■ **TEXT FOR ANALYSIS**
________________________
If I was in charge of a hospital pharmacy it is likely that the Chief Executive Officer would be talking to me about the challenges of patient throughput and medical errors. He would be asking me to put more clinically trained pharmacists and technicians out on the wards, working with doctors, nurses and most importantly patients. He would be berating me for the time it takes to get medicines to patients, either to start treatment or to support rapid discharge.
I would have the answer. I will write a business plan and submit a case to capital budgets to support the purchase of a whacking bit of expensive kit to drive automation. Once installed I would make huge efficiency gains and I would redeploy some of my technical staff (technicians are so important these days) and my pharmacists to the wards. I would probably save money on stockholding, fulfil my targets around getting medicines to wards, supporting reconciliation and rapid discharge. I am not saying that Hospital Chief Pharmacists are heroes, but many have done this to great effect and they have my respect.
I can only assume that Ministers and Simon Stevens have been berating community pharmacy for the same sort of gains. Drive efficiency in distribution, improve safety, get better value from medicines, get pharmacists and counter staff to deal with patients to reduce pressure on General Practice and Urgent Care services.
________________________
■ **MATERIAL SUPPLIED**
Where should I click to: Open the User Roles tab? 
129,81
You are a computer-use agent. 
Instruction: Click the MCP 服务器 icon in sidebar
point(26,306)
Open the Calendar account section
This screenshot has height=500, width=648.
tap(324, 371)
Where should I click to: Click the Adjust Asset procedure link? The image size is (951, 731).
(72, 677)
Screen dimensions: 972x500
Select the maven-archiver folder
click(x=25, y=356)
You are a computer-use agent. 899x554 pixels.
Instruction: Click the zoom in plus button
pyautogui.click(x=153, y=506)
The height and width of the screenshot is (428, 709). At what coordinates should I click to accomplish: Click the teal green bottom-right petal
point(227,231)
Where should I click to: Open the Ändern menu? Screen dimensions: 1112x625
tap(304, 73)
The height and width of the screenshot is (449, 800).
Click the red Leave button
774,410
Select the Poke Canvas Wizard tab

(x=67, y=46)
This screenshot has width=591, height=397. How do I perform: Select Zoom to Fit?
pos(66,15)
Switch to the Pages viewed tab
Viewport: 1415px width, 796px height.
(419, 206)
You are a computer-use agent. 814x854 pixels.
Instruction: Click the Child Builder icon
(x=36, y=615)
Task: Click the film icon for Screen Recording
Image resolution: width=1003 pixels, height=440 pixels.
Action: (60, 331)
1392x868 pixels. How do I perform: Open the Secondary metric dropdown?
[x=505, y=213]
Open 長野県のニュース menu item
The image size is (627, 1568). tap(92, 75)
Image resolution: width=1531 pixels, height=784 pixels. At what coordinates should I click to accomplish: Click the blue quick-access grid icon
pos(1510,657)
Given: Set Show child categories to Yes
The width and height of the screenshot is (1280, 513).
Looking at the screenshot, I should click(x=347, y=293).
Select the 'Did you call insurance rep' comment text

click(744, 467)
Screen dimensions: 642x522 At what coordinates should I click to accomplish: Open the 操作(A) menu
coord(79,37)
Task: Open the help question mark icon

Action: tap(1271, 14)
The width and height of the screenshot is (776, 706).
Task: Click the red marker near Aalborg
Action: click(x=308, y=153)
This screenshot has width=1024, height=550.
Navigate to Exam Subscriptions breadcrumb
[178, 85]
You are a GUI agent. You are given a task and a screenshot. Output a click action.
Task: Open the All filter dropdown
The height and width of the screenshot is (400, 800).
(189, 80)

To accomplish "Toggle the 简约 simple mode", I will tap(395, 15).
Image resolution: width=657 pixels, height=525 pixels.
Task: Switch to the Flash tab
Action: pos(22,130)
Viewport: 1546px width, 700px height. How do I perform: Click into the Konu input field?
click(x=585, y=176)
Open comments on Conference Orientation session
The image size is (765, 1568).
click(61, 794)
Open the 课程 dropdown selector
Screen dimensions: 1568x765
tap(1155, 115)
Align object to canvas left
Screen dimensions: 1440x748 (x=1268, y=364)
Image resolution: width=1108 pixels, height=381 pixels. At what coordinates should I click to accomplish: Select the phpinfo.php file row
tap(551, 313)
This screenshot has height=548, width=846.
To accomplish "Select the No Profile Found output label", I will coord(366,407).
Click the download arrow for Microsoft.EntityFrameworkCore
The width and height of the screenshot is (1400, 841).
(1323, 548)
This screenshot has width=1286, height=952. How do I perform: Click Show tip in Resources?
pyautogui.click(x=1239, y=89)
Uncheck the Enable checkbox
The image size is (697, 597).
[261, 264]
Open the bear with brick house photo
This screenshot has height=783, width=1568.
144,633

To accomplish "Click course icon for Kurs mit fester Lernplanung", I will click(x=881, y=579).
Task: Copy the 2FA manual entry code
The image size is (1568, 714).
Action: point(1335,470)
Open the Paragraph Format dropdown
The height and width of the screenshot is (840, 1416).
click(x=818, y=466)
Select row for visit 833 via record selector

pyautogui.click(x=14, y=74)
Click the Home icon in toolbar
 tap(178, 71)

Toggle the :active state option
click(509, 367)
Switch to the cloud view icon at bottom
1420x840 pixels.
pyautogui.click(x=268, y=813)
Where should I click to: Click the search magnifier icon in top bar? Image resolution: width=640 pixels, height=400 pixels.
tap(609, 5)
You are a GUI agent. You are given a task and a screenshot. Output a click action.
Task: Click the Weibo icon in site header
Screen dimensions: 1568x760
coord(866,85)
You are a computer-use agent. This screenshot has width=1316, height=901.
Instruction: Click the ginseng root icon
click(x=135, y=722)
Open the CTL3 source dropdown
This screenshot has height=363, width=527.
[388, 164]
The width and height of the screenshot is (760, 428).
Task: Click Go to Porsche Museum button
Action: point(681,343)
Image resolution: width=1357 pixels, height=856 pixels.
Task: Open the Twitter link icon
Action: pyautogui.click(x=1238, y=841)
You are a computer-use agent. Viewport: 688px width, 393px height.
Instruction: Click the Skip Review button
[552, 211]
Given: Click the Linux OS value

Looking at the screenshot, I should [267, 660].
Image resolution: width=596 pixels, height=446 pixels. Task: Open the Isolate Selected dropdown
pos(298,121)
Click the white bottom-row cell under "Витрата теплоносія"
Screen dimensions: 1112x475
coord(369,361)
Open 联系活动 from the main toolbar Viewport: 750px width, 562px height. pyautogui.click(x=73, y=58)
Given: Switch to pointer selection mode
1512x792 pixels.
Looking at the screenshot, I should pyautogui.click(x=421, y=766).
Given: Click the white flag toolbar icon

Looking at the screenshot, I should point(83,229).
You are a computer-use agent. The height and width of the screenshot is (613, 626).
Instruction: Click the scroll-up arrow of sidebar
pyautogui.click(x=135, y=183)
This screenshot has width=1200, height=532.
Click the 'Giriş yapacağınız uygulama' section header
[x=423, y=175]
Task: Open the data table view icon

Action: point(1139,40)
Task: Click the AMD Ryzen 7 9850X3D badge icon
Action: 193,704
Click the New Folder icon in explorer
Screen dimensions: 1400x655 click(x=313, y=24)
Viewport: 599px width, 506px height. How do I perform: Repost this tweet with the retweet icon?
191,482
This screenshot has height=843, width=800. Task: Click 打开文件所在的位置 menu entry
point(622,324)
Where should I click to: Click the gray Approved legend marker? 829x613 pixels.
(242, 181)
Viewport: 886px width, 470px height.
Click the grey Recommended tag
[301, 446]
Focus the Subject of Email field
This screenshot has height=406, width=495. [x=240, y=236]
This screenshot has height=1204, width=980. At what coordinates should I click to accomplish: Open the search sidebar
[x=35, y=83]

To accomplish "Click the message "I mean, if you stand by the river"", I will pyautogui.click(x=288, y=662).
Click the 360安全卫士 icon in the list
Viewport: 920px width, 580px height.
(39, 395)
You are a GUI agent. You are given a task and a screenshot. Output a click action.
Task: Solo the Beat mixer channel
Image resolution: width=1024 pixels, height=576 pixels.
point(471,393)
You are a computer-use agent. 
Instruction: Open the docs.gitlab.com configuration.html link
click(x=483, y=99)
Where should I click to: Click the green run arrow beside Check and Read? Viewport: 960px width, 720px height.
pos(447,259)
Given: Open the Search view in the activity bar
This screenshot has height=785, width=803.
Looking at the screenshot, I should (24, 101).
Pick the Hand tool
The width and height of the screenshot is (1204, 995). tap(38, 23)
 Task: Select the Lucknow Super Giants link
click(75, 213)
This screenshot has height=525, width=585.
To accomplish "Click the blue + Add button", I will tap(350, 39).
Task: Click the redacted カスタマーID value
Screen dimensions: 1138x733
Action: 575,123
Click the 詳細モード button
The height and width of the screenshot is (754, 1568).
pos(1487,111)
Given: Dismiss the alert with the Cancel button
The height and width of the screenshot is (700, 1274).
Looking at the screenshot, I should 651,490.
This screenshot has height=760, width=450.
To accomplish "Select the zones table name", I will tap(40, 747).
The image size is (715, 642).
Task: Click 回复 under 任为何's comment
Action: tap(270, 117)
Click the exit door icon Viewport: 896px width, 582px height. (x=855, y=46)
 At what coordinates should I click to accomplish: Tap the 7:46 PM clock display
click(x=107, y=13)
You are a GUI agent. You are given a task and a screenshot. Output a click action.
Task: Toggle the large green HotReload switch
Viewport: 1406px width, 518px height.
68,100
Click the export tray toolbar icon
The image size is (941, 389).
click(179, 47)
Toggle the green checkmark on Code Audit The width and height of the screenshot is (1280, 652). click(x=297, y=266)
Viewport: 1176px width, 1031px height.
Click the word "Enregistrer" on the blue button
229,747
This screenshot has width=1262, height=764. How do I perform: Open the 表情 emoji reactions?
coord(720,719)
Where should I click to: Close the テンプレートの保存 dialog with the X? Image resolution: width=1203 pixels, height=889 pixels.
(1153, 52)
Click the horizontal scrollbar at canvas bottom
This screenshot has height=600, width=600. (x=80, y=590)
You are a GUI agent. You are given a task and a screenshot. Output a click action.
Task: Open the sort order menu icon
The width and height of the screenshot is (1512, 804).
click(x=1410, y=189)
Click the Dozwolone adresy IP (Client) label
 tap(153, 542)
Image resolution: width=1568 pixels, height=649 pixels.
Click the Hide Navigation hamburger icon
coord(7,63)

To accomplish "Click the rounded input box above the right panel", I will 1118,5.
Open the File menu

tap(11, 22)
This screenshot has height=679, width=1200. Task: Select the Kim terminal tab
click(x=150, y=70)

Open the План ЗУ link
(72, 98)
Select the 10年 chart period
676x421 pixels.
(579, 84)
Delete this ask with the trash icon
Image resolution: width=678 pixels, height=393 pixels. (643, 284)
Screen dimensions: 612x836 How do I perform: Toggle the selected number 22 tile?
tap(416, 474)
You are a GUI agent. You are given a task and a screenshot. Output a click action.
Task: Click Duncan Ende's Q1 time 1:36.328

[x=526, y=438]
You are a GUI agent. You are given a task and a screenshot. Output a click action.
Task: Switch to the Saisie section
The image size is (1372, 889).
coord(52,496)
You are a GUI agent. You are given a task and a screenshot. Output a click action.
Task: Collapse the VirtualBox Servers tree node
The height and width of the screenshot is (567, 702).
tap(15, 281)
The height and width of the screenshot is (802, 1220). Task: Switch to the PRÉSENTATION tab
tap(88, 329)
________________________
■ **WHAT IS EXPECTED**
Decide whether each statement agrees with the pharmacy text, and answer yes or no, quoting the words that settle it.
1. The writer calls Hospital Chief Pharmacists heroes.
2. The writer would seek money from capital budgets to buy equipment for automation.
3. The writer expects automation would probably cut stockholding costs.

■ **EXERCISE RESULT**
1. No: "I am not saying that Hospital Chief Pharmacists are heroes"
2. Yes: "submit a case to capital budgets to support the purchase of a whacking bit of expensive kit to drive automation"
3. Yes: "I would probably save money on stockholding"